You know, there is a slight temptation to troll this thread until the condition of the talk about unconditional surrender happens, as a form of unconditional surrender to fill the condition required for me to no longer troll.

But under any condition, that might be wrong ;)
Fcannon wrote:
Hint--when an instrument of surrender uses the phrase "unconditional surrender", THE SURRENDER WAS UNCONDITIONAL.
That makes sense, but it seems a bit odd. Why would Japan surrender unconditionally when they'd been offered a much better deal by the Potsdam Declaration? I think it must have been unstated but obvious to everyone that Japan expected the Allies to honor their promises in the Potsdam Declaration, even though Japan isn't actually asking for that in the surrender agreement. In that case using the words "unconditional surrender" was just a political move to satisfy the people in the Allied nations who wanted to see an unconditional surrender from Japan. If so, it wasn't a real unconditional surrender. It seems like it really left the door open for the Allies to ignore all their promises, but I guess Japan was desperate enough to let the Allies phrase the agreement however they liked and just hope that the Allies weren't going to take advantage of the wording.
Fcannon wrote:
Man, this thread got derailed in the dumbest way possible. It's like people trying to defend bad fan theories in the face of canon...except with history, which is so much worse. Hint-when an instrument of surrender uses the phrase "unconditional surrender", THE SURRENDER WAS UNCONDITIONAL.
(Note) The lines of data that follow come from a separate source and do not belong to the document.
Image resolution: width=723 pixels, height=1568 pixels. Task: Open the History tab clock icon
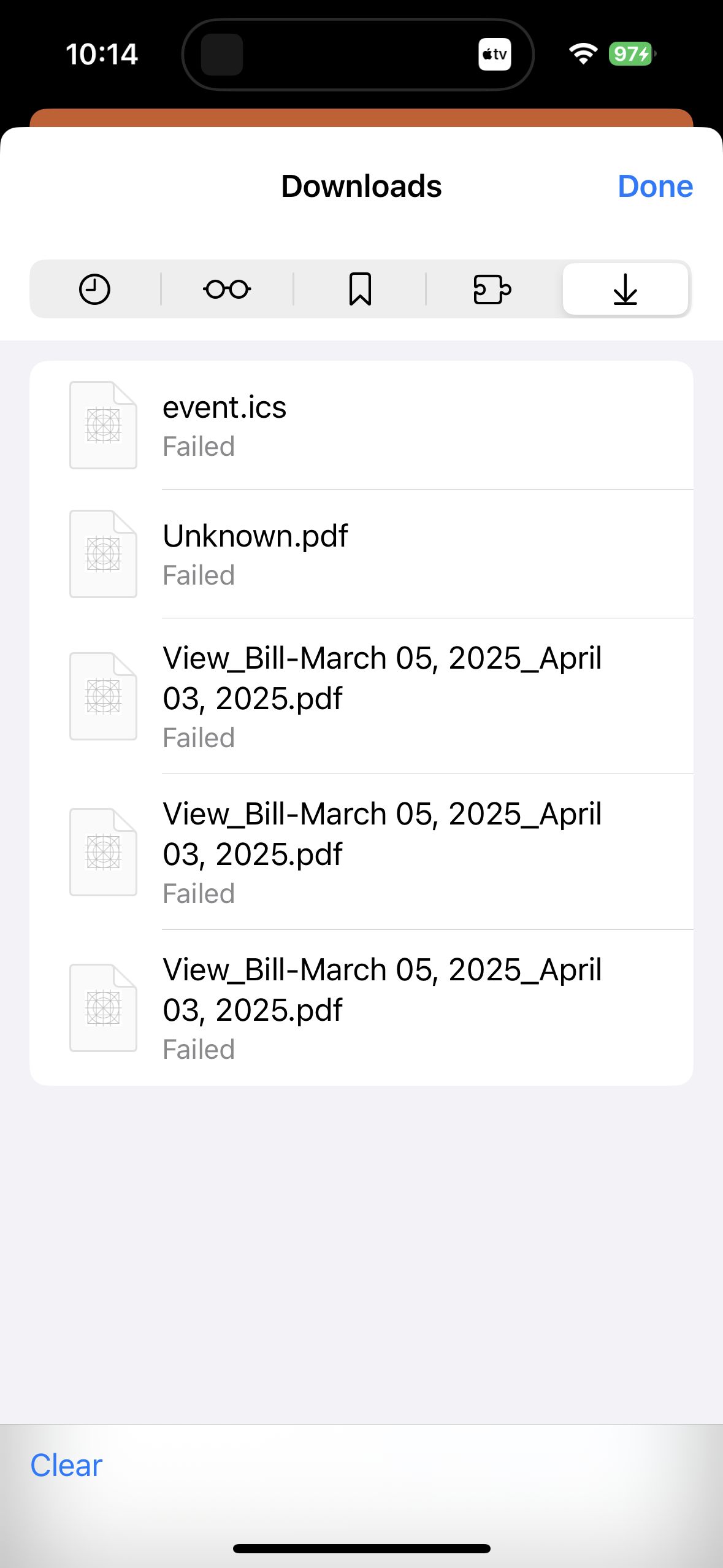94,289
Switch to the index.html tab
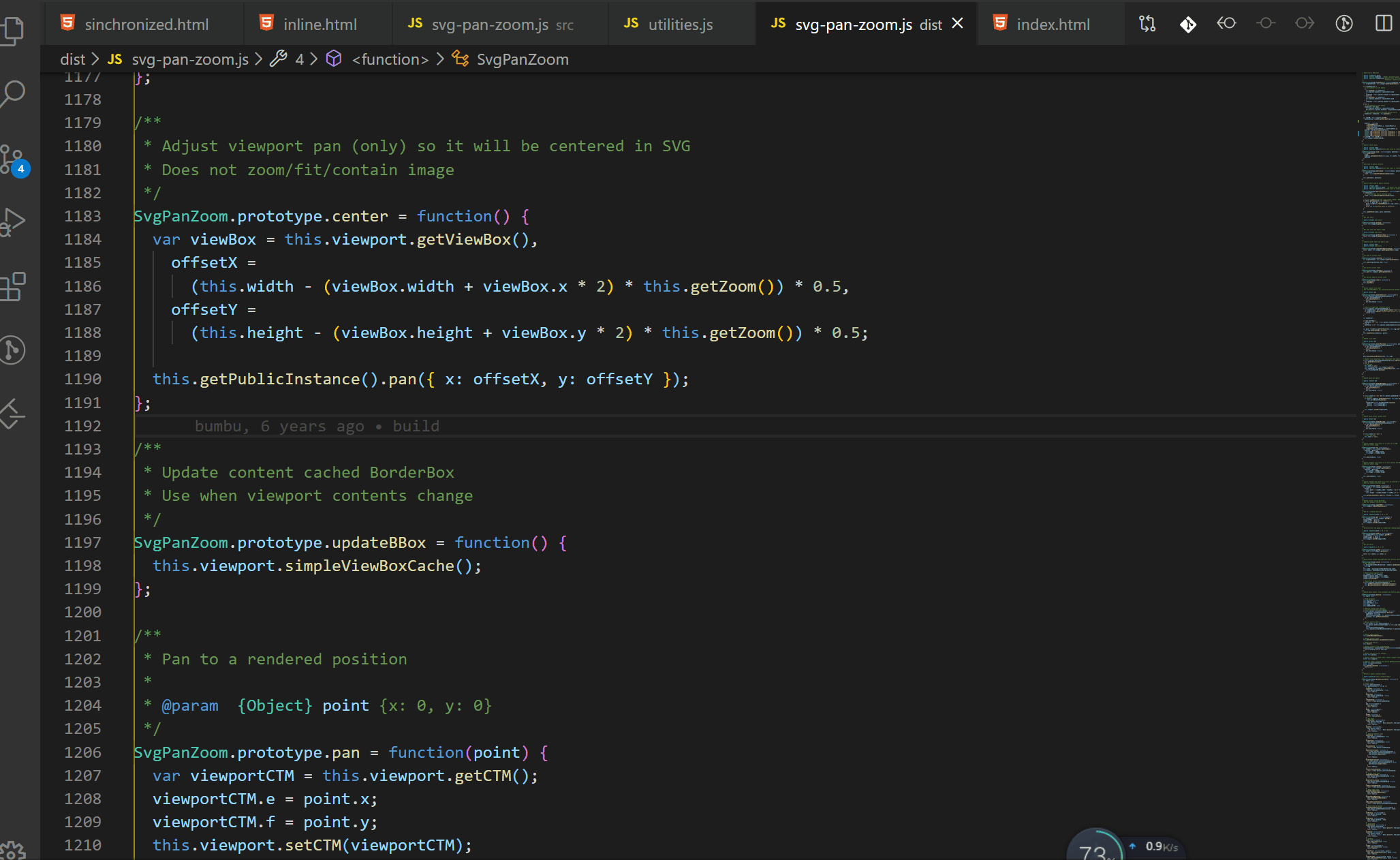1400x860 pixels. pyautogui.click(x=1053, y=25)
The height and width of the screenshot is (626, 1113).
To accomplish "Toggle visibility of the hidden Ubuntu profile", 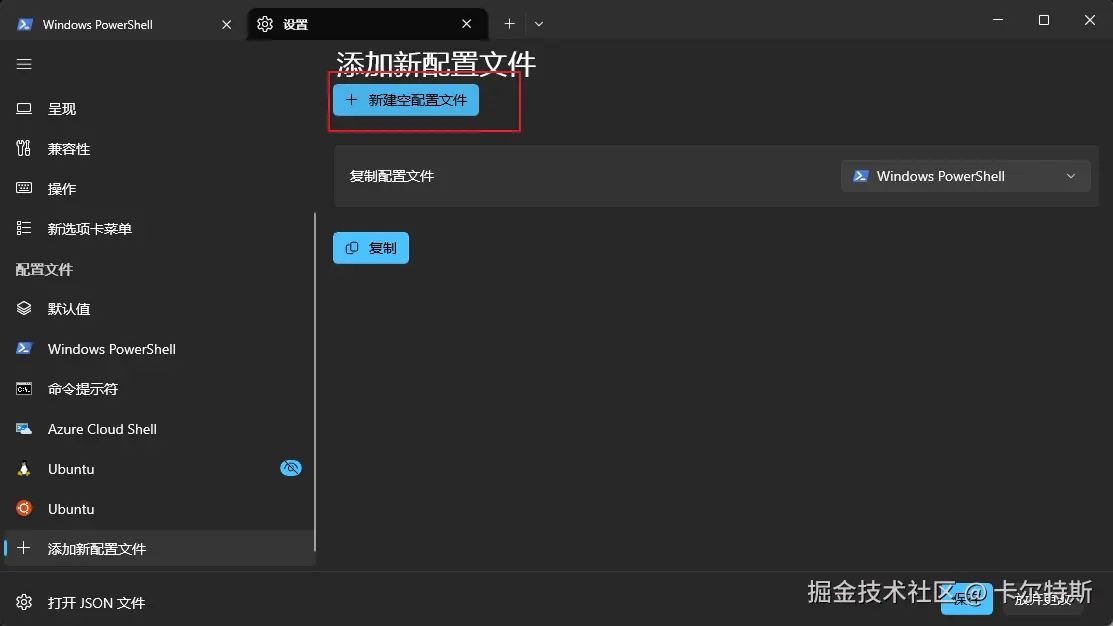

ABSOLUTELY. And as a further hint, when the people making the ultimatum respond to recalcitrance with, not negotiations, but ATOMIC BOMBS ONE AFTER ANOTHER, then it is pretty obvious at least the one side was not offering or listening to conditions.

Here is an example.

I saw people continuing the argument in almost their cheerful defiance of reason, and I said to myself "I will try to make it clear to them again" and my BRAIN instantly and loudly answered,

"NO ! ! ! NO YOU WILL NOT ! ! ! Listen closely, because I am giving you a final ultimatum, and you are to accept it WITHOUT CONDITIONS !. If you talk to one of those people again about their mistaken ideas, I will, with righteous FURY and INDIGNATION at your killing my brain cells to no purpose, swell again and again until my distended matter explodes your skull. SURRENDER, OR DIE !. . . not one tiny if, but or maybe. If I hear a single condition proposed by you, it is tapioca-wall-coating-time, MY BLOODY OATH ON IT !".


:o:?:lol::lol::lol:

Gregoriownd wrote:
You know, there is a slight temptation to troll this thread until the condition of the talk about unconditional surrender happens, as a form of unconditional surrender to fill the condition required for me to no longer troll.

But under any condition, that might be wrong ;)



Not necessarily. If you can do it with wit and panache, and amuse us, why, Lay on McDuff, and damn'd be him who first cries, "Hold, enough".